Stottmann R W, Tran P V, Turbe-Doan A, Beier D R
Division of Genetics, Department of Medicine, Brigham and Women's Hospital, Harvard Medical School, Boston, MA 02115, USA.
Dev Biol. 2009 Nov 1;335(1):166-78. doi: 10.1016/j.ydbio.2009.08.023. Epub 2009 Sep 2.

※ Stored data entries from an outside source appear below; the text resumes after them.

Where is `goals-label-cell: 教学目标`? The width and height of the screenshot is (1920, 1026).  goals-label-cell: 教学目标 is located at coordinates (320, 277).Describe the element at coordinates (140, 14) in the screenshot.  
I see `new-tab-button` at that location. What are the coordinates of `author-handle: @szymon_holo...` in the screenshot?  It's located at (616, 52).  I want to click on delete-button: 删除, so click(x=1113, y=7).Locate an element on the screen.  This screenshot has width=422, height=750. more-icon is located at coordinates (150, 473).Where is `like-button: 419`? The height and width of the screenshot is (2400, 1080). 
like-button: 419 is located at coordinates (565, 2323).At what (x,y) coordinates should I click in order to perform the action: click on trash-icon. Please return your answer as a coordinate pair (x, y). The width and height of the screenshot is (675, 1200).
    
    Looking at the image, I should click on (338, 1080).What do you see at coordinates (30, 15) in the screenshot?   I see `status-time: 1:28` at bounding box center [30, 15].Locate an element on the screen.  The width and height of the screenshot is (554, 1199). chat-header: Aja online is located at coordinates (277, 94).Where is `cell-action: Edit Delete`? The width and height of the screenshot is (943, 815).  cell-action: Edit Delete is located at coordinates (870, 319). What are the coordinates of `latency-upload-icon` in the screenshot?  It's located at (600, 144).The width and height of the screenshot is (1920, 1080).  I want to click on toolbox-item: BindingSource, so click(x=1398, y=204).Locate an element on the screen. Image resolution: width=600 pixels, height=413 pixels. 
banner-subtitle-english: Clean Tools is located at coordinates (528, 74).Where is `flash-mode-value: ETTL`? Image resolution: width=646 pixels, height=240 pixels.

Organizing centers in the developing brain provide an assortment of instructive patterning cues, including Sonic hedgehog (Shh). Here we characterize the forebrain phenotype caused by loss of Ttc21b, a gene we identified in an ENU mutagenesis screen as a novel ciliary gene required for retrograde intraflagellar transport. The Ttc21b mutant has defects in limb, eye and, most dramatically, brain development. We show that Shh signaling is elevated in the rostral portion of the mutant embryo, including in a domain in or near the zona limitans intrathalamica. We demonstrate here that ciliary defects seen in the Ttc21b mutant extend to the embryonic brain, adding forebrain development to the spectrum of tissues affected by defects in ciliary physiology. We show that development of the Ttc21b brain phenotype is modified by lowering levels of the Shh ligand, supporting our hypothesis that the abnormal patterning is a consequence of elevated Shh signaling. Finally, we evaluate Wnt signaling but do not find evidence that this plays a role in causing the perturbed neurodevelopmental phenotype we describe.
发育中的大脑中的组织中心会提供一系列指导性的模式形成线索,包括音猬因子(Shh)。在此,我们描述了因Ttc21b缺失所导致的前脑表型,Ttc21b是我们在ENU诱变筛选中鉴定出的一个新的纤毛基因,是逆向纤毛内运输所必需的。Ttc21b突变体在四肢、眼睛,尤其是大脑发育方面存在缺陷。我们发现,在突变体胚胎的前部,包括丘脑间限制带内或其附近的一个区域,Shh信号增强。我们在此证明,Ttc21b突变体中出现的纤毛缺陷延伸至胚胎大脑,使前脑发育也被纳入受纤毛生理缺陷影响的组织范围。我们表明,通过降低Shh配体的水平可改变Ttc21b大脑表型的发育,这支持了我们的假设,即异常模式形成是Shh信号增强的结果。最后,我们评估了Wnt信号,但未发现其在导致我们所描述的神经发育表型紊乱中起作用的证据。